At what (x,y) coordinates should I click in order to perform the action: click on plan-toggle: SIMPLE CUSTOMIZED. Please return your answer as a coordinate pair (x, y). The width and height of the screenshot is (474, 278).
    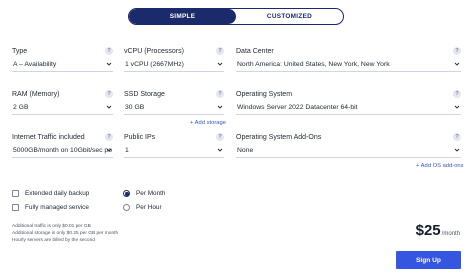
    Looking at the image, I should click on (236, 16).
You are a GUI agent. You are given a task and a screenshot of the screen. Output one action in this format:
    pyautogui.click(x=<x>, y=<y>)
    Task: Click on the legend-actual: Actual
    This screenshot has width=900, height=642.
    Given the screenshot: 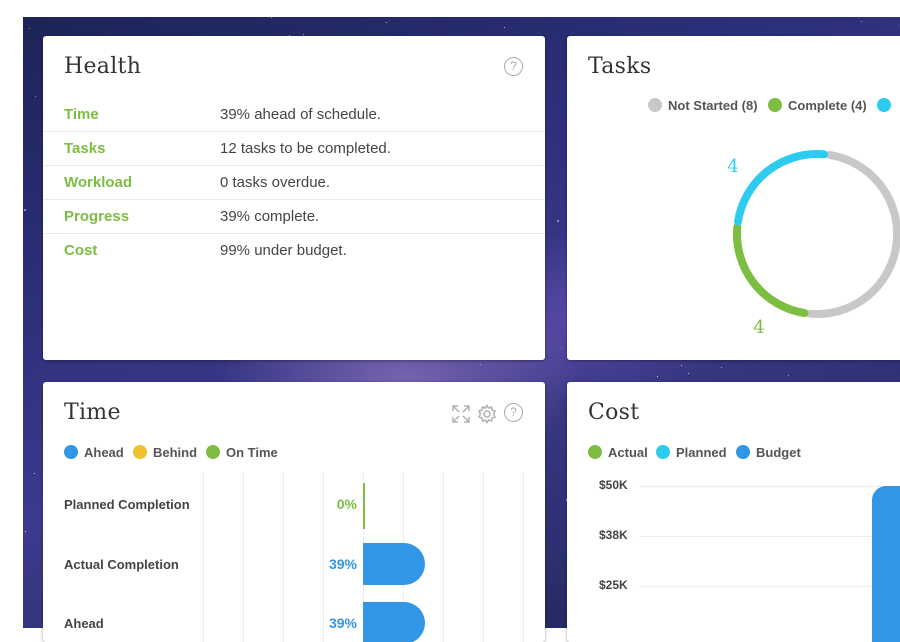 What is the action you would take?
    pyautogui.click(x=618, y=452)
    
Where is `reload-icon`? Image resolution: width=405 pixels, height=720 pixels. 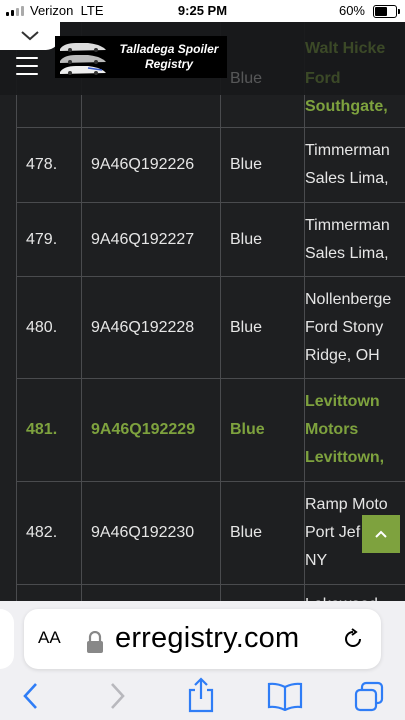 reload-icon is located at coordinates (353, 639).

[What is expected]:
Begin at the start of the records and stop after the line that has "Looking at the". Rewrite only those lines with "coordinate pair" changed to "pair of numbers", keep everything else the same, and leave out the pictures.

[Response below]:
At what (x,y) coordinates should I click in order to perform the action: click on plan-toggle: SIMPLE CUSTOMIZED. Please return your answer as a pair of numbers (x, y). The width and height of the screenshot is (474, 278).
    Looking at the image, I should click on (236, 16).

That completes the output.